How we would improve Netflix’s referral program

Netflix referral program

Referral marketing is one of the most successful techniques that companies can employ to ensure they stay on top of their market. And many iconic companies like Uber, Airbnb, Dropbox and Netflix, owe much of their incredible initial growth to supercharging natural word of mouth with a referral program. But a mistake that we think many of these titans have made, is in not realising that no brand is too big for referral marketing and, once they have become established household names, they have often failed to update and upgrade their referral marketing program to support the continued growth of their business.

An example of this is Netflix, the hugely successful and world leading streaming entertainment service with 193 million paid memberships across 190 countries.
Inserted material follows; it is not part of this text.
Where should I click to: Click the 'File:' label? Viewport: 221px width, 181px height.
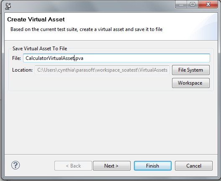pos(16,58)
It’s probably hard to find someone who hasn’t heard of the brand, and we’d bet that many of your social chats these days involve discussing the latest series that you are watching on Netflix, or asking friends for a recommendation for a new one, now that you reached the end of your current favourite.

But depending on how old you are, you may or may not remember that Netflix began life as a mail-order DVD rental service. Back in those days, Netflix operated a a “Tell-a-friend” referral campaign, in which they gave away one month for free for a successful referred-in new customer. This boosted their audience and allowed their customers to become salespeople to help accelerate their growth. However, since then, the business relaunched as an online subscription service where members pay a flat monthly fee to access unlimited movies and series streamed over the Internet to TVs, PCs, and more. It appears that, around the time of the launch of Netflix Originals, the marketing department decided to drop offering a referral reward. Whereas they previously marketed Netflix as a service, the introduction of the production studio model meant that they shifted towards a standard content marketing mode, stressing the quality of their series rather than a friend’s recommendation as the key driver.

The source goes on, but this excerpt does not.